Money, money, money: it’s hard to imagine a time before it existed. It rules our times, sways governments, makes or breaks national and international systems. But before money, people traded and bartered over products, possessions, knowledge and even time. In the changing world of today, we are seeing shifts of consciousness about the environment, education, society, and also money itself. There is a move towards bypassing the current financial system and going back to the times of bartering or exchanging, or even trying to live without money altogether. Here in Barcelona, there are a number of important movements taking place, including the blossoming of a sophisticated system of time banks.
Informal timesharing or swapping systems have been in operation for eons, but the first official Barcelona time bank (banc del temps), that’s to say an organised system based on a ‘proper’ banking model—complete with professional accounting, individual current accounts, cheques and currency (in the form of time)—was created in 1998. Elvira Méndez, a doctor and collaborator with what is now one of the most important social support associations in Barcelona, Salut i Família, was inspired by a women’s collective in Italy. She brought back their ideas and slogan ‘Women change city life’. And they did. In 1998, in Guinardó, the first time bank of Barcelona was set up by a group of women and that set the ball rolling. Now, Barcelona has nine time banks organised by Salut i Família (along with a number of informal set-ups), and nine more are on the cards to open in the near future. Sant Cugat, Badalona and Sant Joan Despí are amongst the places outside the city with their own bancs del temps.

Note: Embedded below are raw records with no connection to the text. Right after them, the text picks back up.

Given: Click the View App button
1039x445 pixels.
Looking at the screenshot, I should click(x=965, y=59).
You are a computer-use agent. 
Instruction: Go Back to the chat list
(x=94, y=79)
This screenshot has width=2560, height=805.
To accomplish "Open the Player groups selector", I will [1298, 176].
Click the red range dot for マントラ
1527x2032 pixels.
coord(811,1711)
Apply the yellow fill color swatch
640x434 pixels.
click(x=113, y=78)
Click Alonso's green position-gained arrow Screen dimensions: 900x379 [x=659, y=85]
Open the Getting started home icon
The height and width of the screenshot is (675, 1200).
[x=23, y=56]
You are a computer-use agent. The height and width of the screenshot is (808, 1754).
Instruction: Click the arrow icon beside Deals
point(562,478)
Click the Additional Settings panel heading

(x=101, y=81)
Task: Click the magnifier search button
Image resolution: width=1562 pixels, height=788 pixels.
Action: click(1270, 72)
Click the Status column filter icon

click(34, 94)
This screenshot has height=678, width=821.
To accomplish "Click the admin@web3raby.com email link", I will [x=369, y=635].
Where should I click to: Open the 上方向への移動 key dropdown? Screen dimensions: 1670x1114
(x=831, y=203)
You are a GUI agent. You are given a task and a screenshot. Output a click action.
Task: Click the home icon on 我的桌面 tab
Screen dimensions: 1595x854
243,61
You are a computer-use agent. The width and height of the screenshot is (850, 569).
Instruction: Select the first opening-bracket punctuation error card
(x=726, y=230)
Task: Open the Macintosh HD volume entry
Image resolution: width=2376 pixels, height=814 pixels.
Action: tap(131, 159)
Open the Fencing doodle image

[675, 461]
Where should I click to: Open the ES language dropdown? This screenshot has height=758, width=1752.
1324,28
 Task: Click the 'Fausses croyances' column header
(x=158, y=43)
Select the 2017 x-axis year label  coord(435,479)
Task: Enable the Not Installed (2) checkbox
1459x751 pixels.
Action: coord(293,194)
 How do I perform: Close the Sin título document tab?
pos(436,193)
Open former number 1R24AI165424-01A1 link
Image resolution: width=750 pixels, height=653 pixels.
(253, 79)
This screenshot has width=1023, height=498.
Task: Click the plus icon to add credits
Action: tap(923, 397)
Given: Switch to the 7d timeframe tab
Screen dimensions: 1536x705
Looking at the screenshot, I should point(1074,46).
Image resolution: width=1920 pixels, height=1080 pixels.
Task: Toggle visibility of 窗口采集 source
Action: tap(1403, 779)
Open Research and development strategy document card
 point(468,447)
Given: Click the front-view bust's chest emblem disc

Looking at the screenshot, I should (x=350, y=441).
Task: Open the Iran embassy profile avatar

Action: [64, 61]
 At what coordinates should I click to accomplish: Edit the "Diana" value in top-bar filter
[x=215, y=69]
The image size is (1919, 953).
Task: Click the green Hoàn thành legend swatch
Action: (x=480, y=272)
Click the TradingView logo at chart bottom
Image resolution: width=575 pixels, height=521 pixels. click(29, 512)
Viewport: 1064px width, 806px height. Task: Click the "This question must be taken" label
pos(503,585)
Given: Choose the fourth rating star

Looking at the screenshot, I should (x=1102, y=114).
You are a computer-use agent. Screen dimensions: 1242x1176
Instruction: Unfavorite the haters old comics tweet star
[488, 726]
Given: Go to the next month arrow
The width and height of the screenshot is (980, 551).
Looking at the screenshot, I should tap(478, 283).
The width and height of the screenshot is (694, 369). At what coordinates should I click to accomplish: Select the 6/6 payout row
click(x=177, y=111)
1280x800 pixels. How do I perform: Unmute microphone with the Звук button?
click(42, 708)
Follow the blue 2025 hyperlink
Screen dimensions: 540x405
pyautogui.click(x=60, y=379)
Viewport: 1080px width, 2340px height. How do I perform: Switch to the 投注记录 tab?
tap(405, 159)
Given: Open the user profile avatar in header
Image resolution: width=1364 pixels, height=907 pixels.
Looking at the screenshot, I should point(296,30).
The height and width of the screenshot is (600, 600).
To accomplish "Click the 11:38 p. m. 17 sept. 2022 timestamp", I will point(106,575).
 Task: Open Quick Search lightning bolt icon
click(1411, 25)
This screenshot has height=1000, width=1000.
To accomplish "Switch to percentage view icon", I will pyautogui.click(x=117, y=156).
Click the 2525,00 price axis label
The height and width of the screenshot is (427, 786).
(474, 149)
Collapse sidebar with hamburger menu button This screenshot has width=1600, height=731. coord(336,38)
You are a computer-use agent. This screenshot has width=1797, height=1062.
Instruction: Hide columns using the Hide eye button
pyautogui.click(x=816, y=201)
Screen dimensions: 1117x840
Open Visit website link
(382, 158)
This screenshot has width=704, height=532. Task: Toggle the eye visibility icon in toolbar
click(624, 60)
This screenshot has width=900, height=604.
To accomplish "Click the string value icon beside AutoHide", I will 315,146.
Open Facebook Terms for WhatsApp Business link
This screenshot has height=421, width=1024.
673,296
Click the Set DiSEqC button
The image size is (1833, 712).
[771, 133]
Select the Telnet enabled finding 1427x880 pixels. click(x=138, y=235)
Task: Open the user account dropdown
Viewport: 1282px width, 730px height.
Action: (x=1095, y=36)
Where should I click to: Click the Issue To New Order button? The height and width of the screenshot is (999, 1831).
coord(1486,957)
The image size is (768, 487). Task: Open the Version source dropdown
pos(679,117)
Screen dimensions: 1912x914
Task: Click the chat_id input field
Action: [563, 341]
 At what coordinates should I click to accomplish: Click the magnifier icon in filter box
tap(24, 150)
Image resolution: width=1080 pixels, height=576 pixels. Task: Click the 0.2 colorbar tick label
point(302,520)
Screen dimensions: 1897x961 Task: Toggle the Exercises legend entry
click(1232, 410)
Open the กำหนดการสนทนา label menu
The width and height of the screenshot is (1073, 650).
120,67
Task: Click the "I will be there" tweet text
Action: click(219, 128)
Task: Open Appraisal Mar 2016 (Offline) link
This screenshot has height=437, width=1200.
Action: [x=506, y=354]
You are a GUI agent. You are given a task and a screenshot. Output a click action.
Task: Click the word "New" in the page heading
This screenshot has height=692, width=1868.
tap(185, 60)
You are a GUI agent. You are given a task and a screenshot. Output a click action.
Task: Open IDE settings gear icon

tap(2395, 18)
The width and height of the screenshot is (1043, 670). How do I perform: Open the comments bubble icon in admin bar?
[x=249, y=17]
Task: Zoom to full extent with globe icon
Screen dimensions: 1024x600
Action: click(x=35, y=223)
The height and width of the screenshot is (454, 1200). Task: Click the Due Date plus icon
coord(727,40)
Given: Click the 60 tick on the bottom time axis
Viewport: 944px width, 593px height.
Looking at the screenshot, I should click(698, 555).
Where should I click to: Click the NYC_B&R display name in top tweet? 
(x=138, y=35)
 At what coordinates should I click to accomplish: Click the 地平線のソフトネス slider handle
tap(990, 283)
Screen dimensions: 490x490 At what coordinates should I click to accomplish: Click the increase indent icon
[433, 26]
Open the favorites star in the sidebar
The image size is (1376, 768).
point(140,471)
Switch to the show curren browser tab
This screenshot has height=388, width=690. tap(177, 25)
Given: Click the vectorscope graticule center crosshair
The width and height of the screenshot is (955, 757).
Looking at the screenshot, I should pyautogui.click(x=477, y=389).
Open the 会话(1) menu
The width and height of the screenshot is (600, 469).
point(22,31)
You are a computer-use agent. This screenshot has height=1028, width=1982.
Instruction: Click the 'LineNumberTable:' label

So what exactly is a time bank, and how does it work? Josefina Altés, the Spanish Time Bank Network Coordinator and a member of Salut i Família, described them as “A time exchange project where members offer knowledge, skills or services. The shared currency is time, and each hour of a person’s time is worth the same whatever they are offering, so it’s a system based on total equality. Equality is basic to the project: all races, all professions, all ages are welcome and considered equal. The project is aimed at everyone.”
Each time bank is an expression of its members and the services they offer, so it ends up reflecting the cultural identity of the neighbourhood in which it is based. This, of course, is something in constant motion; time banks are flexible, ever changing, a work in progress and very much alive. They also offer varied extra services and events, from debate sessions to group outings and workshops on subjects including Reiki and sewing. As Altés puts it, “It’s about bringing people together. These days, we live fractionalised lives, many people in a building coming and going, not knowing each other. Time banks help us to get to know our neighbours, and create support networks.” It’s important to build familiarity within the system, as the more the members know each other, the more likely they are to use it. Amparo Coscolla, a user of the Banc del Temps de Sant Martí backs up this point: “It depends on the services you want, but, for example, if it’s something like babysitting, you want to know the person.”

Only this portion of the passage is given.